- ASSIGNED TASK
Keep only the lines of the material below that contain the word "computer". Copy those lines.

- INPUT RECORDS

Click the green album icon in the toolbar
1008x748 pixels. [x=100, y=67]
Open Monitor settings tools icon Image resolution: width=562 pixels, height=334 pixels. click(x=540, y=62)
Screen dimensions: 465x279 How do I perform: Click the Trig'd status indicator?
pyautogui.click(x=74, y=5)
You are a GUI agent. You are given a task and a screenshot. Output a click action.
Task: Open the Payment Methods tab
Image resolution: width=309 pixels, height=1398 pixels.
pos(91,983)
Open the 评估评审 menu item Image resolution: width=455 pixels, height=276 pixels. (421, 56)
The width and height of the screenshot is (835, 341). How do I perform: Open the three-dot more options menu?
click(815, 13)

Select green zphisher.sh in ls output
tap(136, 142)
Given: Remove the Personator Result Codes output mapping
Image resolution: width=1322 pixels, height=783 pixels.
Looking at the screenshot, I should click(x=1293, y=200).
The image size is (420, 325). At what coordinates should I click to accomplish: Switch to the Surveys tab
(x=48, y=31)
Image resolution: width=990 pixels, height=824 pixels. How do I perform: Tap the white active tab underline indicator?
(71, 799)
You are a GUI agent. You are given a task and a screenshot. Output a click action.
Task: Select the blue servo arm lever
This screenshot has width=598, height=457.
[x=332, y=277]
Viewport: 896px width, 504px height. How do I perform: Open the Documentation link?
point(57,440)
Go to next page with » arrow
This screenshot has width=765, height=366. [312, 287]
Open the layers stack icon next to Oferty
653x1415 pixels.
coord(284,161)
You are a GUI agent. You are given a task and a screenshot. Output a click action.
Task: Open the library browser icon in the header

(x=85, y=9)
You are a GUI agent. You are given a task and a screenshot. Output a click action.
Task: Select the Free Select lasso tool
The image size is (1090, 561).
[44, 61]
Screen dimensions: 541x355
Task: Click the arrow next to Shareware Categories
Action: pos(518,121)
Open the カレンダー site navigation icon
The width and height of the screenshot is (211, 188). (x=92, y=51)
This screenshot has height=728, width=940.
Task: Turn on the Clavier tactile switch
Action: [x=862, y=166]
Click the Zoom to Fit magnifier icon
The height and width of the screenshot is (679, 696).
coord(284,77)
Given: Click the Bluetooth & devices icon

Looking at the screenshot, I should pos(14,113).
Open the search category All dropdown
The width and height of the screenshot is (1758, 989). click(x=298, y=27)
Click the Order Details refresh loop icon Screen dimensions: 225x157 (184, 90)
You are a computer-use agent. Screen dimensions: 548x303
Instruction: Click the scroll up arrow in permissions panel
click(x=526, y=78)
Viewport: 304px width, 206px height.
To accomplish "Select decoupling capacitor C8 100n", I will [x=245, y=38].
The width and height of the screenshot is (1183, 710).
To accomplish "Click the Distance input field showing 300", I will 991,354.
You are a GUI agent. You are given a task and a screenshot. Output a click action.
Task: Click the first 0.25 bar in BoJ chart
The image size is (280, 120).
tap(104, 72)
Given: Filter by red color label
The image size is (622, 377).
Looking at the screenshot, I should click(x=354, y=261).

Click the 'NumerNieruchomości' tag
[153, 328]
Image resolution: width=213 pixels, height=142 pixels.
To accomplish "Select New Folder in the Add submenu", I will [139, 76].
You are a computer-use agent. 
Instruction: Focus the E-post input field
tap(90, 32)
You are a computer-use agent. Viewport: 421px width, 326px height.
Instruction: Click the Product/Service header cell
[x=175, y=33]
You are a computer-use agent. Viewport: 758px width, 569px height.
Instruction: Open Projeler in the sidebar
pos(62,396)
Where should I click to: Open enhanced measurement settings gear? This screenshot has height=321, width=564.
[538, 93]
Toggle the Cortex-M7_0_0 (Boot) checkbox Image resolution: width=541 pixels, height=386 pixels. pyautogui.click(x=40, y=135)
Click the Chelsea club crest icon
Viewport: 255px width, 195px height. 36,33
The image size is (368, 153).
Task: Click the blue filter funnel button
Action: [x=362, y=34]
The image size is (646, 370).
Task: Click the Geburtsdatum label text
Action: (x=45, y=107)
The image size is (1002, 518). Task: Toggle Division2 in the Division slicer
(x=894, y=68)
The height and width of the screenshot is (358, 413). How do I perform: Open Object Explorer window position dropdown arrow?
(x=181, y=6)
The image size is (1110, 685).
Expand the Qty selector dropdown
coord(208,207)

- ANSWER SECTION
You are a computer-use agent. Screen dimensions: 548x303
You are a computer-use agent. 
You are a computer-use agent. Viewport: 421px width, 326px height.
You are a computer-use agent. Viewport: 758px width, 569px height.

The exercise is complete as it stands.